En juillet 2014, dix-neuf réfugiés sont morts asphyxiés sur un bateau bondé au large des côtes de Lampedusa. Leur mort coïncidait tristement avec le troisième «Camp international d’actions pour les droits humains» d’Amnesty International qui s’est tenu cette année en Bulgarie. Près de huitante militantes et militants venus de 30 pays différents se sont réunis du 12 au 19 Juillet dans un camping de Breznik, à une cinquantaine de kilomètres de la capitale bulgare Sofia. Nous étions quatre* à avoir fait le voyage depuis la Suisse: Patrick (groupe jeunes Thoune et Berne), Réka (groupe jeunes Zurich), Chantal (groupe Bienne) et moi-même, Flurina (groupe universitaire Fribourg)
La Bulgarie est l’une des principales portes d’entrée vers l’Europe pour les migrant·e·s et réfugié·e·s fuyant le Moyen-Orient, l’Afrique du Nord et les Balkans occidentaux. Pourtant, ils n’y sont pas accueillis les bras ouverts. Au contraire, ils sont reçus avec méfiance et sont souvent rejetés, voire même physiquement maltraités. Alors que le nationalisme et la xénophobie se propagent en Europe, les efforts visant à prévenir l’immigration dite «illégale» s’intensifient. Les Etats de l’Union Européenne contrôlent les frontières de manière toujours plus stricte et y installent des systèmes d’alerte complexes et coûteux dans le but de dissuader et d’empêcher migrant·e·s et réfugié·e·s de pénétrer le territoire européen.
Les images parlent plus que les mots
Selon le récent rapport d’Amnesty International («Le coût humain de la forteresse Europe»), au moins 23’000 personnes ont perdu la vie en essayant de rejoindre l’Europe depuis l’an 2000. Les périls et épreuves qui attendent les migrant·e·s sur leur chemin vers l’Europe ont été immortalisés par les photos choquantes et émouvantes du journaliste photographe grec Giorgos Moutafis.
Les images que cet homme de quarante-sept ans capture aux frontières de l’Europe depuis de nombreuses années, nous ont révélé la cruauté de la politique migratoire européenne. C’est avec une grande émotion que nous l’avons entendu se confier : «quand je pense à ce qui se passe aux frontières de l'Europe, je revis en boucle l’angoisse provoquée par la vue des cadavres dans l'eau et des photos de personnes en quête désespérée de sécurité.»
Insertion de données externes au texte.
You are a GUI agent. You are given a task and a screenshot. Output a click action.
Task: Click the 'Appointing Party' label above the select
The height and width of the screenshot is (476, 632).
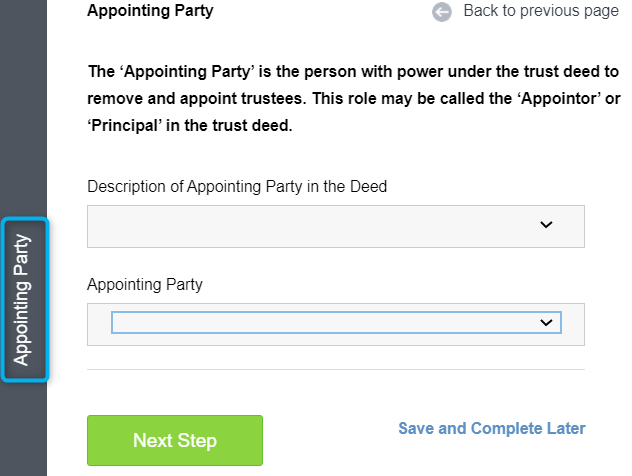pyautogui.click(x=145, y=285)
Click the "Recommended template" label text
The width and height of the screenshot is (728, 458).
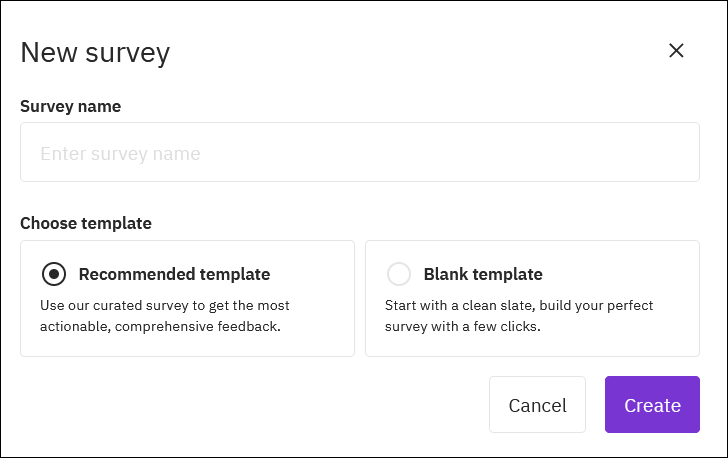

Du désespoir naît la nécessité d’agir
La solitude, la peur et l'espoir d'une vie meilleure. Ces émotions ont rythmé nos discussions durant toute la semaine. Au fil de nos échanges et des récits d’anciens réfugiés, un sentiment de rage nous a submergés, une sorte de «mal du monde» comme l’a qualifié un des participants. Après quelques jours, le désir de changer les choses nous a encouragés à agir.
Au terme d'intenses discussions et de travaux préparatoires par groupes de travail, nous avons réalisé une grande action publique. A Sofia, nous avons transformé symboliquement la frontière extérieure de l’Europe en un mur de commémoration pour les dizaines de milliers de migrant·e·s et réfugié·e·s qui ont perdu la vie ou ont subi des abus en cherchant protection en Europe.
Malgré une thématique difficile et triste, le camp nous a également offert de nombreuses occasions d'interagir et de développer de belles amitiés entre les participant·e·s. Cependant, avant tout, nous sommes revenus convaincus de la nécessité d’œuvrer pour une politique migratoire et d’asile plus juste et plus humaine.
Les mots que John Dalhuisen du Secrétariat International d’Amnesty a prononcés lors de notre grande action à Sofia résonnent encore dans nos oreilles : «l'Europe a perdu un atout extrêmement précieux : la capacité de montrer son humanité. Pendant que des familles entières syriennes et des réfugié·e·s en provenance de pays comme l'Erythrée et la Somalie se noient en mer, faute d'alternatives pour fuir les dangers qui les menacent dans leur pays, le silence de l'Europe est assourdissant.»